PappagalloPotrei sbagliarmi, ma siamo sicuri che i «pappagallini» che ripetono instancabilmente le parole del leader siano da preferire a quei «gufi» che hanno:

a) sottolineato le conseguenze (il danno finanziario) dell’abolizione dell’imposta comunale sugli immobili (ICI, una delle imposte più importanti nei bilanci dei comuni) da parte del Governo Berlusconi;

b) irriso l’opinione del Ministro Brunetta quando, in piena crisi economica (accadeva alla fine di giugno del 2010) sosteneva che “l’Italia è un paese bellissimo dove si vive bene e dove il potere d’acquisto consente una qualità della vita forse superiore a quella tedesca”;

c) manifestato fin dall’inizio il loro scetticismo nei confronti dell’entusiasmo con il quale gli italiani avevano accolto sia il neonato «Governo delle riforme» presieduto da Mario Monti, nonché il «Governo del fare e delle Larghe intese» di Enrico Letta;

d) sottolineato il cambiamento di stile introdotto dall’ex Sindaco di Firenze Matteo Renzi nel linguaggio politico nazionale, ma nel contempo mettendo in guardia che l’esito della «rottamazione» e del «cambiamento» non necessariamente volge sempre verso il meglio?
Se per Bertolt Brecht è “bello lo scuoter del capo su verità incontestabili”, confesso di nutrire seri dubbi circa il fatto che, al fine di assicurare la «governabilità», l’Italia possa essere meglio politicamente guidata da un Presidente del Consiglio «Sindaco d’Italia», espressione di un «Partito della Nazione» che fa capo allo stesso Presidente del Consiglio, per di più controllato da un Parlamento depotenziato e in gran parte composto da «nominati».

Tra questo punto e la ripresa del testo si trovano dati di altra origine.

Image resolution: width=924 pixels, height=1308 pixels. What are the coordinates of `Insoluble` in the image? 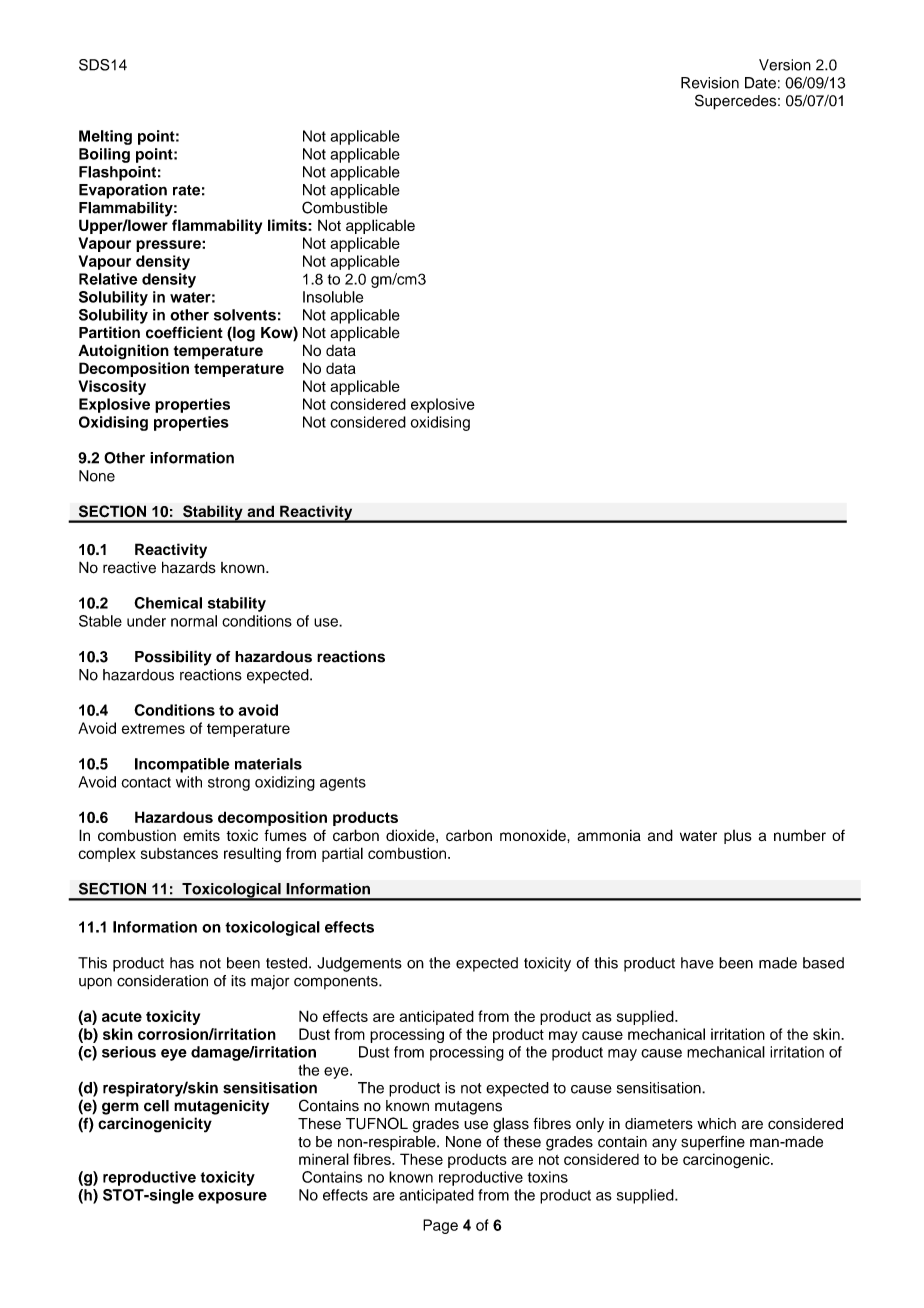 It's located at (333, 297).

A differenza dei «pappagallini», il «gufo», quand’anche si cercasse di ammaestrarlo, non parla. Sta attento, però: “fa due occhi così”!

 

(1) T. Padoa-Schioppa, La veduta corta. Conversazione con Beda Romano sul Grande Crollo della Finanza, il Mulino, Bologna 2009.

(2) Quanto segue fa riferimento ai mutamenti intervenuti nelle amministrazioni comunali e provinciali a seguito dell’approvazione della legge 25 marzo 1993 n. 81 sulla elezione diretta dei sindaci e dei presidenti delle provincie. A giudizio di chi scrive, da semplice elettore e pertanto inesperto di questioni legislative, tali mutamenti paiono estensibili, per analogia, a quelli che potrebbero intervenire a seguito dell’approvazione della legge elettorale e della riforma costituzionale per iniziativa del Governo Renzi.

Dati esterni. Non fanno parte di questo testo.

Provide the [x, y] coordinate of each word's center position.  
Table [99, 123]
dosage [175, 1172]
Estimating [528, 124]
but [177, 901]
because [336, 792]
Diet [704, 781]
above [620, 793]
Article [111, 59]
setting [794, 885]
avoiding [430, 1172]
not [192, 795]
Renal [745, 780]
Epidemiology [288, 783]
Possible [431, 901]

(3) Il Sindaco Pagella era espressione del Partito Comunista Italiano, partito che ha goduto per tutto l’arco del suo mandato di una schiacciante maggioranza assoluta.

(4) Un analogo processo, volto a separare le scelte politiche da quelle amministrative, è stato introdotto anche con la legge elettorale che prevede l’elezione diretta dei presidenti dei consigli regionali (unitamente alla possibilità di nominare assessori anche al di fuori dei consiglieri eletti), con effetti di deresponsabilizzazione simili a quelli delle amministrazioni comunali e provinciali.